Task to carry out
Could you restate the book review, starting at "Dance with Me by" and ending at "plotline involving Donna).", and substitute "four stars" for "five stars" throughout that span?

Dance with Me by Alexis Daria. Swerve. 2017.
I loved the first book in this series, Take the Lead. I gave it five stars. It’s one of my favorite romances that I read in 2017. Dance With Me is the sequel, but it can stand alone. Though there are some elements that will be more satisfying if you have read book one (especially the plotline involving Donna).
Unfortunately, despite my excitement to read it, I didn’t enjoy this book nearly as much. It still brings some of the things I loved in Take the Lead: a Puerto Rican heroine portrayed with a great deal of cultural specificity, conflicts that felt real and gripping, some lovely dance-centered moments (I especially appreciated the choreography moments), blazing chemistry between the MCs, a heroine I adored. It also includes elements that I often enjoy: forced proximity, friends with benefits to lovers, a romance arc where the hero needs to prove he is worthy of the heroine’s trust.
I could see the glimmer of how great this romance could have been, because of those things, and I am sad it had other issues that prevented it from working for me.
My core problem with the story is that I don’t think that the hero is worthy of the heroine’s trust. He is careless with her, often says cruel things (which is attributed to nervous blurting). Most importantly: he is in a power position both as a judge on the show she works at and as the person who is giving her a place to stay when she has nowhere else to go, and he doesn’t respect her boundaries or her no, continually pushes her to have sex, and is very controlling for a large portion of the book, which is especially bad around her temporary disability. The carelessness and the cruel blurting could potentially be recuperated. The other stuff made me conclude that he was terrible for her and this was a destructive relationship for her. Nothing he did won me over and I honestly am not sure it could.

Information provided
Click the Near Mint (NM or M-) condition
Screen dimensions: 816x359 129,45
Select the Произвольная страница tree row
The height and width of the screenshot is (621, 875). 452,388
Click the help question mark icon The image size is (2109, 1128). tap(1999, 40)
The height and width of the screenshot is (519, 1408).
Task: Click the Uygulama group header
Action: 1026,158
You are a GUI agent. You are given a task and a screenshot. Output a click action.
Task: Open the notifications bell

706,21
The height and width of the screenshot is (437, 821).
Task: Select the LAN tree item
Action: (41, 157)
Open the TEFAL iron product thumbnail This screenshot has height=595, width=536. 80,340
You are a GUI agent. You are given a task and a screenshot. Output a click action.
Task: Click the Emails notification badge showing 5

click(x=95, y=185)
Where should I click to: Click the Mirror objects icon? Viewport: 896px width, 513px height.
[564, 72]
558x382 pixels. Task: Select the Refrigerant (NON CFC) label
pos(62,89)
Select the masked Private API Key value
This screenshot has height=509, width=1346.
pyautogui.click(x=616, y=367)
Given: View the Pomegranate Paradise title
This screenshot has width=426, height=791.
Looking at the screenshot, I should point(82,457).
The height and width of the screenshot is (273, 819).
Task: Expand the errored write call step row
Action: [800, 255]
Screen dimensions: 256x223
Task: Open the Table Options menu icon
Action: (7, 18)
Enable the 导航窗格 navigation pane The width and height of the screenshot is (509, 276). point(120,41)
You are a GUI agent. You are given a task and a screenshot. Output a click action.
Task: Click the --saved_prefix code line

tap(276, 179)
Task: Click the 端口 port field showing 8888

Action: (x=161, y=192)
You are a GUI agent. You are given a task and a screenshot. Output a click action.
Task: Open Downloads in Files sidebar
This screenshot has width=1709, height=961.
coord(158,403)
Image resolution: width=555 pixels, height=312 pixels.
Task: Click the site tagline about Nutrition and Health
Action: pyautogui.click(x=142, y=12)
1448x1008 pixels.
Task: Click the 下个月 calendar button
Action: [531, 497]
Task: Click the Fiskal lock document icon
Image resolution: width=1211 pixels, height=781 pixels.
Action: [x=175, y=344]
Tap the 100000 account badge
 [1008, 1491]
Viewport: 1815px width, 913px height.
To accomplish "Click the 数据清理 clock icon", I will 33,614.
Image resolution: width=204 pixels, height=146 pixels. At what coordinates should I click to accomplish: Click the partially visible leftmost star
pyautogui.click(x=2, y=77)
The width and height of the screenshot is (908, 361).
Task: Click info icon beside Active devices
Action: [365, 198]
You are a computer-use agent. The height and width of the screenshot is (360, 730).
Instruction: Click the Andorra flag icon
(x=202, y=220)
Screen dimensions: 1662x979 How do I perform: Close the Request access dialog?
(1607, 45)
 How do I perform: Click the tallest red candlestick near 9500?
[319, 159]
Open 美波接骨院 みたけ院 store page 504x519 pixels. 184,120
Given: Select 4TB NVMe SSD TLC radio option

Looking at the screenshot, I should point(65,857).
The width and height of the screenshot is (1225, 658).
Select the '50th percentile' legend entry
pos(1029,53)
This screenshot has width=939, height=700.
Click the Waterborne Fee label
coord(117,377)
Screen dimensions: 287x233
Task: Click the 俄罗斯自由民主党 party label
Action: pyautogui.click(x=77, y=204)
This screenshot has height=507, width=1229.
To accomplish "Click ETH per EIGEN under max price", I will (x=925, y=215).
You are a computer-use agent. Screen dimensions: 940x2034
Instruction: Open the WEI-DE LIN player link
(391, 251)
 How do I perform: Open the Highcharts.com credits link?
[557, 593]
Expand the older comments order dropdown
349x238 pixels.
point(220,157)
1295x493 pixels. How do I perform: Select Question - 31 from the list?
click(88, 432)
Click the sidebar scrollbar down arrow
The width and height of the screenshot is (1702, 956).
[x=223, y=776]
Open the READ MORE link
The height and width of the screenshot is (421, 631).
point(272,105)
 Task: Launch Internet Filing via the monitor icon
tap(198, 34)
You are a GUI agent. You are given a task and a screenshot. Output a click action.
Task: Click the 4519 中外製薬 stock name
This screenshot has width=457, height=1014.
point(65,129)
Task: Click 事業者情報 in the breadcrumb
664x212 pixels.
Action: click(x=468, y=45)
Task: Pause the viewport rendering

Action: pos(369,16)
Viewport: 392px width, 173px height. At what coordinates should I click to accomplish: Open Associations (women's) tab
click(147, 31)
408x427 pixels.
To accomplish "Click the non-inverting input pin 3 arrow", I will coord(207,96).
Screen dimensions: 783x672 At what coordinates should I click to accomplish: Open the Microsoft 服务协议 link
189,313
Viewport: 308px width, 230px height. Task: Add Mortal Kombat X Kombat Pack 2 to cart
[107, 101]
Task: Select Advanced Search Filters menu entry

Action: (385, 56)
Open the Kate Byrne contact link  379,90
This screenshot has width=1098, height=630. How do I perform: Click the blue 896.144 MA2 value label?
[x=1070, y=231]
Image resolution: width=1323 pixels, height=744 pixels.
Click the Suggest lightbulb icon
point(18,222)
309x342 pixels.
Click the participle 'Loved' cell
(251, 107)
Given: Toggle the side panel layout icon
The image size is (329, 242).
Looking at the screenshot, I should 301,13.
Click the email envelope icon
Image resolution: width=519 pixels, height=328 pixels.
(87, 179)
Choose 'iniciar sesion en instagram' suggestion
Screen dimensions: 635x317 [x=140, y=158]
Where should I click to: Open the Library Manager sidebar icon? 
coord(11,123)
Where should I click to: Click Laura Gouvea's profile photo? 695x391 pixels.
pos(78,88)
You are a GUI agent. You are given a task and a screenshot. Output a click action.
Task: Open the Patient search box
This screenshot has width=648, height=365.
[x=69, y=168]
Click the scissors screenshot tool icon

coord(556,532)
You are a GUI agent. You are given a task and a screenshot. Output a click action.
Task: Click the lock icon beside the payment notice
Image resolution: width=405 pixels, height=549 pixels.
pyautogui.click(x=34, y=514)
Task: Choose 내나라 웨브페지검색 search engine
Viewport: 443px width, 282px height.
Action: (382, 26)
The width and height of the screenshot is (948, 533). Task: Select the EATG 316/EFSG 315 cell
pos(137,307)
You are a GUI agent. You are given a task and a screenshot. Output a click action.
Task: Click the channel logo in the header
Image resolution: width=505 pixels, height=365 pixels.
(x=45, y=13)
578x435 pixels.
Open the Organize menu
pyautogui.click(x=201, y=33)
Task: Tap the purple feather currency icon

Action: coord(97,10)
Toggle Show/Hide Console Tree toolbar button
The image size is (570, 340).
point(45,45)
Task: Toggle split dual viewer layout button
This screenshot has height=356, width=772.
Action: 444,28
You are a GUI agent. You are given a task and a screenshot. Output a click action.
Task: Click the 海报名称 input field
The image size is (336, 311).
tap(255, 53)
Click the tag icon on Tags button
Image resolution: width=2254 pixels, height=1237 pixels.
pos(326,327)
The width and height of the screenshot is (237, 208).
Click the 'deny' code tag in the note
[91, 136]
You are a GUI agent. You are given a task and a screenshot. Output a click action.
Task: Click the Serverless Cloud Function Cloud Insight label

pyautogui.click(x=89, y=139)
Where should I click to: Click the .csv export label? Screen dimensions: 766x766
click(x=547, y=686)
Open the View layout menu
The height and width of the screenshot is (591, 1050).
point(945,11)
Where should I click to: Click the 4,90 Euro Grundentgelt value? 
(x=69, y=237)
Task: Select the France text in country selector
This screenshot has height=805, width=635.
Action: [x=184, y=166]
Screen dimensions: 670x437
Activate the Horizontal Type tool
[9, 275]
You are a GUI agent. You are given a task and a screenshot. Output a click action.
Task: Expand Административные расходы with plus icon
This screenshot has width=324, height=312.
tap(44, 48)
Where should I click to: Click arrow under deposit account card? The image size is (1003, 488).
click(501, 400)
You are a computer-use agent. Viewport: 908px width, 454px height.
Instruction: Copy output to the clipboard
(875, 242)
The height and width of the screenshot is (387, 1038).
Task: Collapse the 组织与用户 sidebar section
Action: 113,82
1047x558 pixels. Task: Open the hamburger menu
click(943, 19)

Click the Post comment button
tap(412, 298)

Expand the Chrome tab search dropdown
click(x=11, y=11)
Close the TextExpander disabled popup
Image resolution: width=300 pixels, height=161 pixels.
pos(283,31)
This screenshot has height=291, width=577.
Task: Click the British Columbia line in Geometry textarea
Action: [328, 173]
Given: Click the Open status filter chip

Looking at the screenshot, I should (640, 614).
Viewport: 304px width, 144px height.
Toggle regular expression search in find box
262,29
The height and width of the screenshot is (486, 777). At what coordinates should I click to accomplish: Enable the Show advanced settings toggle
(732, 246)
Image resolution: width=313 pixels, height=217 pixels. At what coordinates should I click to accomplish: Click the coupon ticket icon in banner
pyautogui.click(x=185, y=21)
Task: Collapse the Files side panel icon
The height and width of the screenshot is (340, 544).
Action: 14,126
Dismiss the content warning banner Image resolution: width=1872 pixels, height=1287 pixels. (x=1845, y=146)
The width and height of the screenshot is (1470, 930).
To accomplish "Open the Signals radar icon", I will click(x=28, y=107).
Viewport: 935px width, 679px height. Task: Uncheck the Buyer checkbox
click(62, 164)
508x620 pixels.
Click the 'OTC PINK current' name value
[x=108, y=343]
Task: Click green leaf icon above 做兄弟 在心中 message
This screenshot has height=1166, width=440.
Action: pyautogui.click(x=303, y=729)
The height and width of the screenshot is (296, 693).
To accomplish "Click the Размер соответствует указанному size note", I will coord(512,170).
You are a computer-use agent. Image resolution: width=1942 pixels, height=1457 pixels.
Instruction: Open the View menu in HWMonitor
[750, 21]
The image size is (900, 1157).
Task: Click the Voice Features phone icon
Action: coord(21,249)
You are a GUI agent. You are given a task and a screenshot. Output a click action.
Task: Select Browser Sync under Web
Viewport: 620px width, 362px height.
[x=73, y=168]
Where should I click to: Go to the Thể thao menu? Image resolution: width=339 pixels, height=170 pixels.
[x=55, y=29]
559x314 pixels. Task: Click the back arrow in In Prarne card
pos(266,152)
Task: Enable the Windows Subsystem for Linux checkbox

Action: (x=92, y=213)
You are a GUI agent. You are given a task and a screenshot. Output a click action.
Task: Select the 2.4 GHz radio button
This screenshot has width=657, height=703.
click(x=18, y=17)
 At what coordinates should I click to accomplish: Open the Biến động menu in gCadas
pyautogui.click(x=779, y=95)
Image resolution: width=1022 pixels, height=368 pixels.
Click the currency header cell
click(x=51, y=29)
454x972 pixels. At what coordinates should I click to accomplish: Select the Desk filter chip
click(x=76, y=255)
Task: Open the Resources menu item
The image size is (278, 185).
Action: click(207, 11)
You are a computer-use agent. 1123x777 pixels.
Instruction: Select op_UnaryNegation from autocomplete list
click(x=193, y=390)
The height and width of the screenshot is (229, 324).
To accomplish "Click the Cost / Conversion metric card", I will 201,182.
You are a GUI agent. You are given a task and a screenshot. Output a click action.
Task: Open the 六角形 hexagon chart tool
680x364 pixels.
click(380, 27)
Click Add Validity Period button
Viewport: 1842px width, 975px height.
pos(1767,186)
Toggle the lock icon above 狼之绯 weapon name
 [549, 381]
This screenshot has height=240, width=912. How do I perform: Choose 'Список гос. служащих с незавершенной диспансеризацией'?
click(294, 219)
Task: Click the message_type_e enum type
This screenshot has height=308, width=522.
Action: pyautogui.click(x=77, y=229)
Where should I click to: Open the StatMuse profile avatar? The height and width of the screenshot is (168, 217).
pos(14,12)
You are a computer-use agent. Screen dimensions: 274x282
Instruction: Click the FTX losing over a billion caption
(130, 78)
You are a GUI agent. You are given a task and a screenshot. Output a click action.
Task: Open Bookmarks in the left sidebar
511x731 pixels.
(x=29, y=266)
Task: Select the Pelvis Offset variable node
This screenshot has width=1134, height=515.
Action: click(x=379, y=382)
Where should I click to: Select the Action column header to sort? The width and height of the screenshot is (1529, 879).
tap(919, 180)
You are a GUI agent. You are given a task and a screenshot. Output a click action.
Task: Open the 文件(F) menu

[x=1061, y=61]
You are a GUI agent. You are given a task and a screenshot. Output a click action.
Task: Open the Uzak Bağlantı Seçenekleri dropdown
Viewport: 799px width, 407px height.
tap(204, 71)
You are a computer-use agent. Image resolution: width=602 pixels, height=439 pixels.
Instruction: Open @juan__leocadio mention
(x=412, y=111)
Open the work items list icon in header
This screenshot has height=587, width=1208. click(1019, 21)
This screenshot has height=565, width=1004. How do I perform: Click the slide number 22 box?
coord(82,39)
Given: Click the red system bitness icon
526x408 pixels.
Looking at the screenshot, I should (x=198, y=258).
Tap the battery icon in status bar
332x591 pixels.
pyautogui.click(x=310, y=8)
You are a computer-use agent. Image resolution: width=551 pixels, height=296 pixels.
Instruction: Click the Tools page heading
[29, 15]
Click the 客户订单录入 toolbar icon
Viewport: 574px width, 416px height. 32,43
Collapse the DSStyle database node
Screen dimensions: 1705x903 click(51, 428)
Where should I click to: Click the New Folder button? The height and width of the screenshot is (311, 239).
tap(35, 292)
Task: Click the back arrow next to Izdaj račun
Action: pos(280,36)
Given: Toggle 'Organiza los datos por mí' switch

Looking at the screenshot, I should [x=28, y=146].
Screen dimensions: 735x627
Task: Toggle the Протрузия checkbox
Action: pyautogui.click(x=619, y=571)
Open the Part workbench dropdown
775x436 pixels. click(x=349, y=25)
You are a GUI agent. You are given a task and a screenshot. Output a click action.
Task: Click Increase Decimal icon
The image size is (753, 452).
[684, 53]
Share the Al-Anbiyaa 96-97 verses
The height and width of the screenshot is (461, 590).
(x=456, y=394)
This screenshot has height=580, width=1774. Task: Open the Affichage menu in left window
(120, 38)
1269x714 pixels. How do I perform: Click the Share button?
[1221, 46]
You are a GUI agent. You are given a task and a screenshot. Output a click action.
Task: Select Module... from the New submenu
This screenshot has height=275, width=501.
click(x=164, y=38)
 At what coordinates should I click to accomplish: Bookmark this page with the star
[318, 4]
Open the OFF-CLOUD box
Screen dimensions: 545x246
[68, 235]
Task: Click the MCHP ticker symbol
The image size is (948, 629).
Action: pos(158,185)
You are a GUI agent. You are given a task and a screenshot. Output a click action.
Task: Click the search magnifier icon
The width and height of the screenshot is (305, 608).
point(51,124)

Solution to this task
Dance with Me by Alexis Daria. Swerve. 2017.
I loved the first book in this series, Take the Lead. I gave it four stars. It’s one of my favorite romances that I read in 2017. Dance With Me is the sequel, but it can stand alone. Though there are some elements that will be more satisfying if you have read book one (especially the plotline involving Donna).